Permutations and Combinations

June 06, 2019 2 minutes

Before we look into various mathematical formulas, the first thing is to understand the difference between permutation and combination. Consider the following two scenarios:

  1. Selecting 2 students from a class of 30 students to collect notebooks from rest of the students.
  2. Entering the unlock code on your cell phone.

As you notice, in the first case the order does not matter; i.e. the students (say a,b) can be selected in any order {a,b} or {b,a}, the end result remains same. But in the second scenario, the order does matter as entering the code (even if the individual numbers are correct) out of order will NOT unlock the phone. If the unlock code is 1234, it can not be opened with any other order like 1243 or 3214 etc.

If we can ignore the order, the result is a combination whereas a permutation strictly follows an order.
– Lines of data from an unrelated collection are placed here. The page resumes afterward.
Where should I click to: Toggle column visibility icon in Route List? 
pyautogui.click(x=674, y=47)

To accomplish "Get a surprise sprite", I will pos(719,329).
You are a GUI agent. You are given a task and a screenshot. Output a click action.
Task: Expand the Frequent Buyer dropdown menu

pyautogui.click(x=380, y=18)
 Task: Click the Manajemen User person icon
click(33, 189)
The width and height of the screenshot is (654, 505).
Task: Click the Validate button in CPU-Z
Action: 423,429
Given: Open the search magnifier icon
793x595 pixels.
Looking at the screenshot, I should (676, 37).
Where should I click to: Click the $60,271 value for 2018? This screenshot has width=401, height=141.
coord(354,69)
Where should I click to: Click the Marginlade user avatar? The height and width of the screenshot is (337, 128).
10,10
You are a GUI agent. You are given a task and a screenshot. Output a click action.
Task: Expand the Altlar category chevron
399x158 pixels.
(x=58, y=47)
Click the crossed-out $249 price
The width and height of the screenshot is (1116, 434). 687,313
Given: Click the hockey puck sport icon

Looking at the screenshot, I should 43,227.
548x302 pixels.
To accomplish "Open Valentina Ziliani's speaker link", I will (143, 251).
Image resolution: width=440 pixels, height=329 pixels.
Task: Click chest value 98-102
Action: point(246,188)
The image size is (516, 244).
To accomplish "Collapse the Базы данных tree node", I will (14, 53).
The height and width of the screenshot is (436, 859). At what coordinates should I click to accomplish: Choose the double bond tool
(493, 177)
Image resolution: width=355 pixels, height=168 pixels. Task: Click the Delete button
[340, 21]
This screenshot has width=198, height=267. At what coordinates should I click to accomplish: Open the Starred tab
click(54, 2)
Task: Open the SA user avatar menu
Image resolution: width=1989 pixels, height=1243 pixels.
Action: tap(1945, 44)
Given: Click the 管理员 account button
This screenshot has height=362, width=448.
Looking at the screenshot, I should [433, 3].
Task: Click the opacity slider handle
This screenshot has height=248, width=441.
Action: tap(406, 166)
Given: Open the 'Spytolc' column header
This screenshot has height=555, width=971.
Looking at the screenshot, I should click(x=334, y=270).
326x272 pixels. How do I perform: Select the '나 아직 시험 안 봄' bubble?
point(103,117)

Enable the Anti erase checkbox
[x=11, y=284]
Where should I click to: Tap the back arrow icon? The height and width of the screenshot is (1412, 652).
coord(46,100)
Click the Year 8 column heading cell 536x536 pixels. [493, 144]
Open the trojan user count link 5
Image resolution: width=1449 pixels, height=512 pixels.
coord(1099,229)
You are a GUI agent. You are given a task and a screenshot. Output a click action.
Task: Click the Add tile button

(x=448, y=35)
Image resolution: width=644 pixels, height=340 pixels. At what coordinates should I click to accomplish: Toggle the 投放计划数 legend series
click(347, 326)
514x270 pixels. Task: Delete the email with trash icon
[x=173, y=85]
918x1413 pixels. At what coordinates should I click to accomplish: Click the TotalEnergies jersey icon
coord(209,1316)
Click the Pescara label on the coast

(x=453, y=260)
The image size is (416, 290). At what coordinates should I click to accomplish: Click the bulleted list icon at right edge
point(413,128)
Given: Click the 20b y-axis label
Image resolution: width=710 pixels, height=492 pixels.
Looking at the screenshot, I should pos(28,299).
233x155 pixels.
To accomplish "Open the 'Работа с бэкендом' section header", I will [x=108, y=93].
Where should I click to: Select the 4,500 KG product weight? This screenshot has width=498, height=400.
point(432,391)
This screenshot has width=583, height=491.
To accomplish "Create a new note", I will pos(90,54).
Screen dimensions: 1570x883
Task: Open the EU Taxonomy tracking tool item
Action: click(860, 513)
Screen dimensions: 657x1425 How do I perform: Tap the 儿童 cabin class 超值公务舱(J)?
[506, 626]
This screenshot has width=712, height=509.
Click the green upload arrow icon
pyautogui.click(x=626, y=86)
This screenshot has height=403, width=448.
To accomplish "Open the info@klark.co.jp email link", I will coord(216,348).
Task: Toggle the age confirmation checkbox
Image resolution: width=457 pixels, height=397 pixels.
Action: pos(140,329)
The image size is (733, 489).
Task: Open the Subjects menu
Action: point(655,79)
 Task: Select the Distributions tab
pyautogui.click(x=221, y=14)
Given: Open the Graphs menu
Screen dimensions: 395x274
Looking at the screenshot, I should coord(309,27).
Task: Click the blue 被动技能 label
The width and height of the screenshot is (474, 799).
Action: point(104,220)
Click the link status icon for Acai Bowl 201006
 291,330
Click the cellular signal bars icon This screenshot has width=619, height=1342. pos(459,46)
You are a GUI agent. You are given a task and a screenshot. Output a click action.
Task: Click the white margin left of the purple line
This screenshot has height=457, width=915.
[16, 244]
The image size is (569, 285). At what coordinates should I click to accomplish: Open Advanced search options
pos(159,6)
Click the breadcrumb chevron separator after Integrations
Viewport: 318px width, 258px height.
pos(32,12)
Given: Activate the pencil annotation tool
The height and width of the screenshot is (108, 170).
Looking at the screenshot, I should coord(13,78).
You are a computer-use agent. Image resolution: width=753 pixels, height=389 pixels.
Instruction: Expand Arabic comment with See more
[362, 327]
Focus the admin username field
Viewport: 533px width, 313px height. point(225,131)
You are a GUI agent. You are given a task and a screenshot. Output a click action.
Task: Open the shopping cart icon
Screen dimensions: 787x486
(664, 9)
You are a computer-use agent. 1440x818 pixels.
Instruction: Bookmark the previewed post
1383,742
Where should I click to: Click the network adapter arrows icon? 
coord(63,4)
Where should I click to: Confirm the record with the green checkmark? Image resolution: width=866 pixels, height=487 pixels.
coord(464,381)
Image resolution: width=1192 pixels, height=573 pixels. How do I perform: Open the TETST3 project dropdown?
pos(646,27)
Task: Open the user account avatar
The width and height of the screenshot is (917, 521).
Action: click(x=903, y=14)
Mathematical Representations

  1. Permutation of n objects taken r at a time is given by: $P(n,r) = \frac{n!}{(n-r)!}$
  2. Permutation of n objects with repititions (x items of type1; y items of type2 and say z items of type3) = $\frac{(x+y+x)!}{x! * y! * z!} = \frac{n!}{x! * y! * z!}$ (as $x+y+z = n$)
  3. Combination of n objects taken r at a time is given by: $C(n,r) = \frac{n!}{r!(n-r)!}$

In other words, we can say that $C(n,r) = \frac{P(n,r)}{r!}$


How many words can be formed with the letters of the words “COMPUTER”?

As there are only unique characters in the word COMPUTER:

  1. Starting from the first character, it can take 8 of the available positions.
  2. The next can take any one of the remaining 7 positions.

then 6,5 and so-on.

So the total possible words that can be made by re-arranging the characters of the word COMPUTER is: $8*7*6*…2*1 = 40320$. Now as we can clearly see, the order of the characters does matter in the various outcomes, this is equivalent of selecting $n$ items out of $n$ available with the order maintained i.e. $P(n,n)$ which is actually equal to $n!$.

How many words can be formed with the letters of the words “KRAKATOA”?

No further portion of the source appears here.